Voilà ce que disait William Pitt à la Chambre des Communes, aux acclamations de sa majorité, à l’heure même où, dans la Législative, réunie à Paris depuis quelques mois, bouillonnaient les passions encore troubles et les idées encore incertaines. Oui, c’est un jubilé magnifique. Oui, c’est l’hymne triomphal du capitalisme anglais et de la liberté anglaise, du capitalisme illimité et de la liberté limitée. Pitt a merveilleusement caractérisé le mouvement moderne : accroissement de la production, perfectionnement de la technique, développement du machinisme et du crédit, accumulation constante du capital, élargissement des débouchés, conquête extensive et intensive du marché universel.
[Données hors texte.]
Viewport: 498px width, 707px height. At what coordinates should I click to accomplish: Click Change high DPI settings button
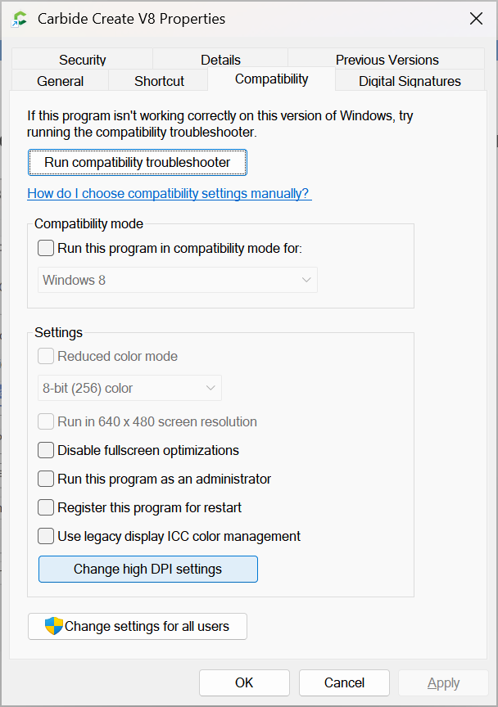pos(147,569)
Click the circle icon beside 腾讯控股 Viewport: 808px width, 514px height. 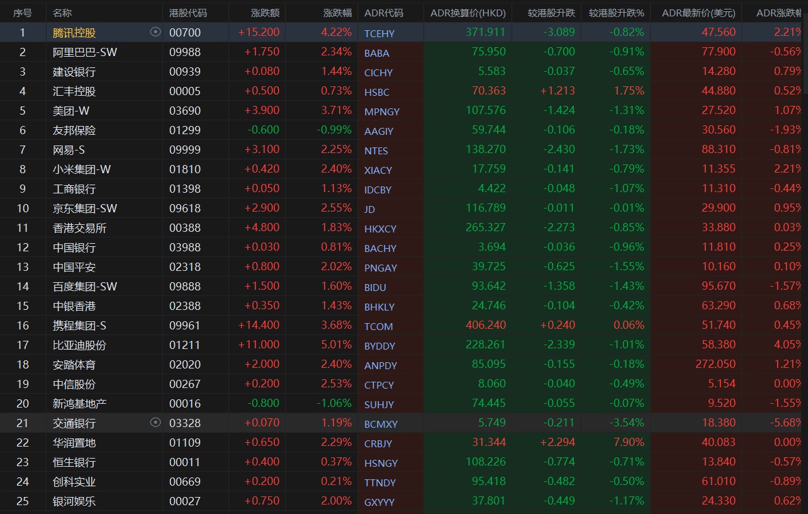(155, 32)
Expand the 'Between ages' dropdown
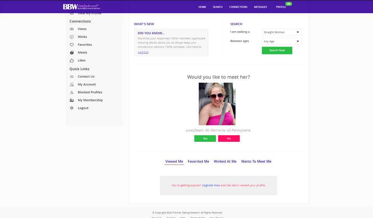The height and width of the screenshot is (218, 373). [282, 41]
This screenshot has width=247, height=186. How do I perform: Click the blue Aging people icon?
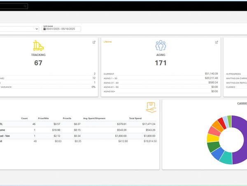pos(161,45)
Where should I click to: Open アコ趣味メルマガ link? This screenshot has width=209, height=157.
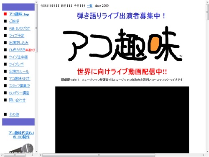[x=20, y=79]
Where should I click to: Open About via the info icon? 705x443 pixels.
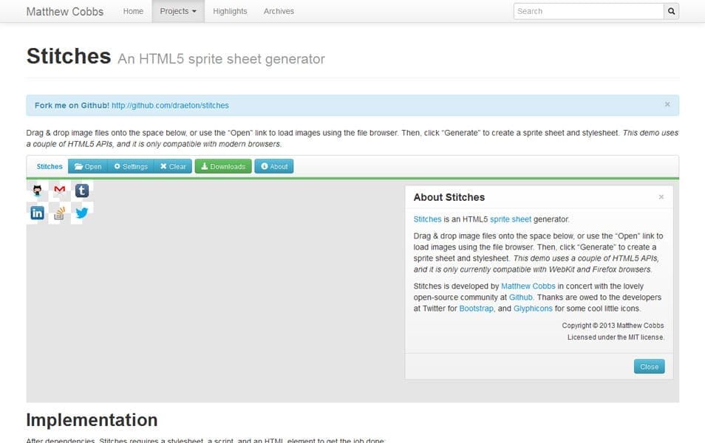pyautogui.click(x=265, y=166)

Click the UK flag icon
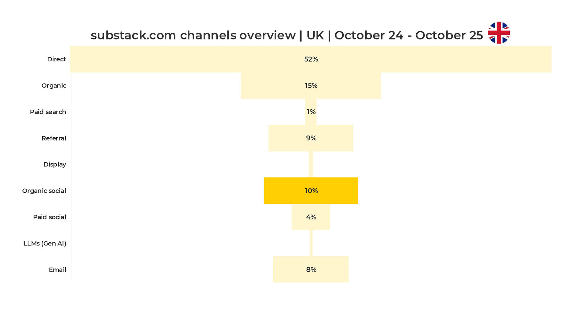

Le capital, avec sa loi interne de progression continue et irrésistible, prend à ses yeux un caractère presque religieux. Il est la force éternelle et providentielle qui, à travers les désordres, les crises, les défaillances des hommes et des empires, maintient l’ordre progressif de l’univers et sauve du néant l’effort des générations associées par leur épargne immortelle à tout l’avenir humain. Or, ce capitalisme éternel et universel, il semble que, pour Pitt, il a trouvé dans le capitalisme anglais son incarnation souveraine et sa figure définitive. C’est par l’énergie équilibrée et vaste du peuple anglais que le capital va se répandre sur le monde et, à tous les degrés de la civilisation, dans les contrées barbares comme dans les pays raffinés, manifester sa vertu. Chose curieuse ! l’accent de l’homme d’État, du politique pratique, est plus hardi, plus vibrant, plus ample que la parole même du théoricien ; Pitt semble voir plus loin encore que Smith et c’est d’une lueur plus ardente qu’il éclaire des horizons plus vastes. Et il intéresse l’orgueil de toutes les classes de la Nation, du paysan et de l’ouvrier comme du riche spéculateur de la Cité, à ce magnifique mouvement, à ces promesses plus magnifiques encore. Mais, toute cette joie, tout cet orgueil de la richesse croissante, c’est à sa constitution tempérée, c’est à son gouvernement mixte où les classes les plus actives de la Nation font équilibre à la prérogative royale sans l’anéantir, que l’Angleterre le doit ; ira-t-elle, pour le dangereux plaisir d’imiter un autre peuple qui cherche douloureusement son chemin, changer sa Constitution éprouvée, se jeter dans le hasard et le désordre de la démocratie illimitée ?
Pitt faisait servir au maintien de la Constitution la grandeur industrielle de l’Angleterre ; il essayait de tourner contre toute velléité de révolution à la française les intérêts les plus positifs et les plus ardents de la Nation. Et toutes les grandes forces sociales se groupaient autour de lui.